--- start Exercise inputs ---

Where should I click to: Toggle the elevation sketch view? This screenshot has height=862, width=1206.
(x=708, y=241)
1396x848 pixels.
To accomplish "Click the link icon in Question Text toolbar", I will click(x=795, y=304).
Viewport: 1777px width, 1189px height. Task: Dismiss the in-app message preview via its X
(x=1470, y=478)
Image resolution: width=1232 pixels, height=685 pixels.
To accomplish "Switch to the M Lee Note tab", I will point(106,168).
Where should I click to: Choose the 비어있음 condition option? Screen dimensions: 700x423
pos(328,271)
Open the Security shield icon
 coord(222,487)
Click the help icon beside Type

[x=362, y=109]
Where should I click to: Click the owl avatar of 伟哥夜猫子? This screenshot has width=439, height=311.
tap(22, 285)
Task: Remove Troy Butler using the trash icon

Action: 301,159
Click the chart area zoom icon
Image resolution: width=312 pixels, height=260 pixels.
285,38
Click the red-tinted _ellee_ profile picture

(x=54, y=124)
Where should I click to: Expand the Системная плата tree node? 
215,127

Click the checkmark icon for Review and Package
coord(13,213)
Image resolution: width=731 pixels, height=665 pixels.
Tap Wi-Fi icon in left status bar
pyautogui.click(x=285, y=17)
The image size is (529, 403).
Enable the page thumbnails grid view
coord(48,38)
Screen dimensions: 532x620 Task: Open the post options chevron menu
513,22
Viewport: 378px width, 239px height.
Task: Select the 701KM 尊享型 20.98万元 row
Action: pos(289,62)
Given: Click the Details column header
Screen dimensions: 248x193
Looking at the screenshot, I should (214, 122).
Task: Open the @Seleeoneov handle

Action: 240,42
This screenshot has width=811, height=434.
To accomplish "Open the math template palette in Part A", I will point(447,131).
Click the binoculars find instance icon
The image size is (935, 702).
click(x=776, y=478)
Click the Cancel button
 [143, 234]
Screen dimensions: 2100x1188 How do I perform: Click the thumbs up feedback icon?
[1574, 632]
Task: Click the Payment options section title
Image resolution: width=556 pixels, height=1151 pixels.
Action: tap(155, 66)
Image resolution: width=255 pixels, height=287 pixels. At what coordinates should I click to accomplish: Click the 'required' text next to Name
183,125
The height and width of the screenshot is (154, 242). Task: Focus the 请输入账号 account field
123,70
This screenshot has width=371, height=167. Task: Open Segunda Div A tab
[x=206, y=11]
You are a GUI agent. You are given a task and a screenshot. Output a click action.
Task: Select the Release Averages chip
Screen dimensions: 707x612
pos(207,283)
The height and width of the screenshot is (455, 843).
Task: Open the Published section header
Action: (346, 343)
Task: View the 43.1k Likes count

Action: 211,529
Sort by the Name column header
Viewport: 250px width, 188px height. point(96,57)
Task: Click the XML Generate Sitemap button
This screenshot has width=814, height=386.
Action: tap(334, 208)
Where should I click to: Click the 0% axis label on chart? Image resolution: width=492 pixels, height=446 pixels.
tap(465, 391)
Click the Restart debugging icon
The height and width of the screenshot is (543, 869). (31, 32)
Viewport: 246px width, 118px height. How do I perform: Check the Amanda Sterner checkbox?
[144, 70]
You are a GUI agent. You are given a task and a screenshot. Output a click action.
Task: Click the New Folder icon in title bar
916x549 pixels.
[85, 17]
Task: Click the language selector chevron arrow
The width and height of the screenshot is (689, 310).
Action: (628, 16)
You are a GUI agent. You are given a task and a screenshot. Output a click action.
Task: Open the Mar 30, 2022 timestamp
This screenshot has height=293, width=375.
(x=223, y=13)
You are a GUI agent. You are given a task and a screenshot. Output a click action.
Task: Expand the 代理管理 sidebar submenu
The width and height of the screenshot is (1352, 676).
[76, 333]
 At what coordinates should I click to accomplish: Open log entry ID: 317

--- end Exercise inputs ---

(What the task asks) Can you print these lines without any changes, beginning at the line that has "Task: Open the @Seleeoneov handle" and stopping after the line that has "[x=206, y=11]"?

(Output for this task)
Task: Open the @Seleeoneov handle

Action: 240,42
This screenshot has width=811, height=434.
To accomplish "Open the math template palette in Part A", I will point(447,131).
Click the binoculars find instance icon
The image size is (935, 702).
click(x=776, y=478)
Click the Cancel button
 [143, 234]
Screen dimensions: 2100x1188 How do I perform: Click the thumbs up feedback icon?
[1574, 632]
Task: Click the Payment options section title
Image resolution: width=556 pixels, height=1151 pixels.
Action: tap(155, 66)
Image resolution: width=255 pixels, height=287 pixels. At what coordinates should I click to accomplish: Click the 'required' text next to Name
183,125
The height and width of the screenshot is (154, 242). Task: Focus the 请输入账号 account field
123,70
This screenshot has width=371, height=167. Task: Open Segunda Div A tab
[x=206, y=11]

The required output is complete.